• [EXERCISE AIM]:
Copy out every line of the listing below word for word, leaving out the pictures.

• [TASK MATERIAL]:

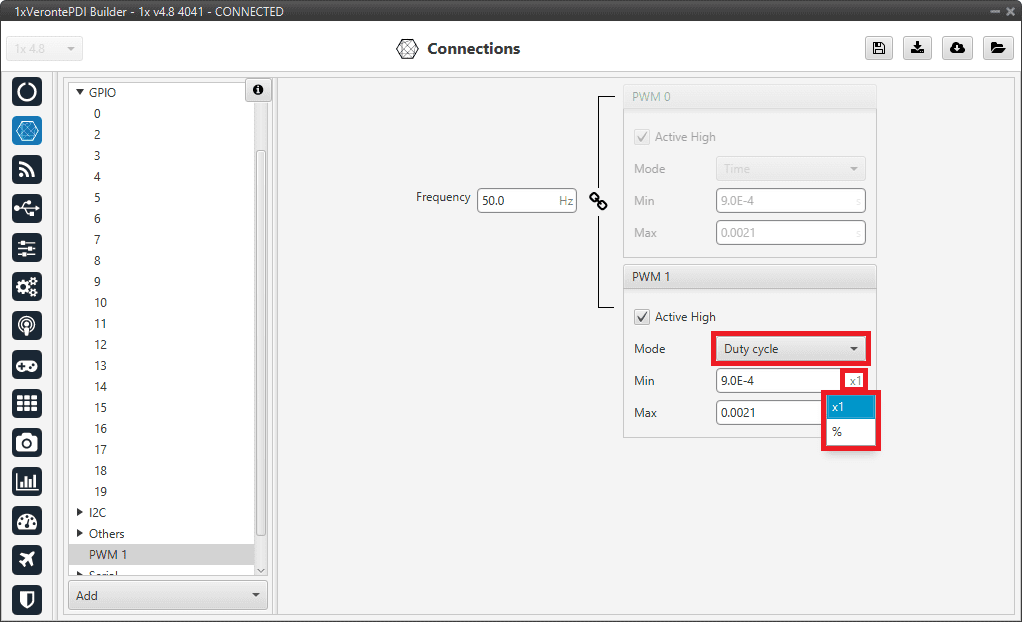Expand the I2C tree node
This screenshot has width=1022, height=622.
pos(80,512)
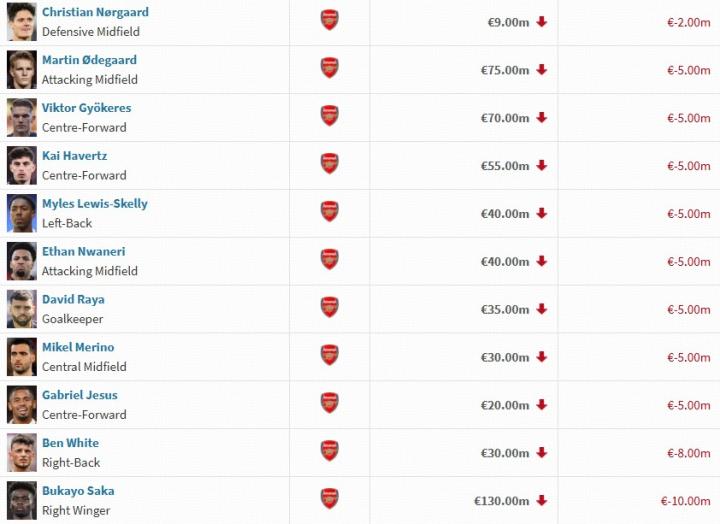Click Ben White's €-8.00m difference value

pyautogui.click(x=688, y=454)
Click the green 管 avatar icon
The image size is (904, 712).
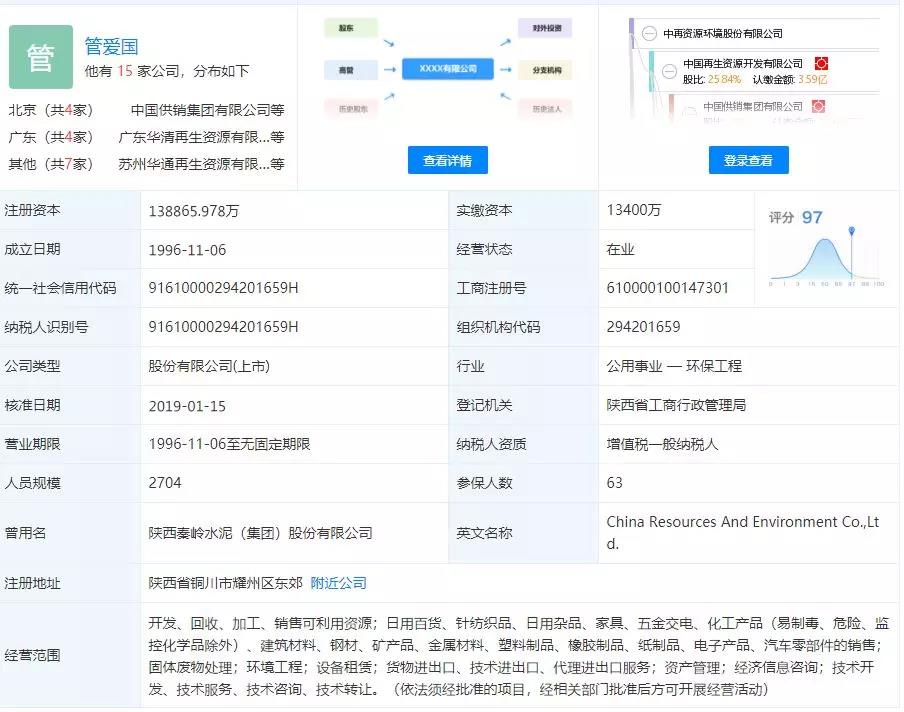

• [SOLUTION]:
Expand the I2C tree node
This screenshot has width=1022, height=622.
pos(80,512)
Click Ben White's €-8.00m difference value

pyautogui.click(x=688, y=454)
Click the green 管 avatar icon
The image size is (904, 712).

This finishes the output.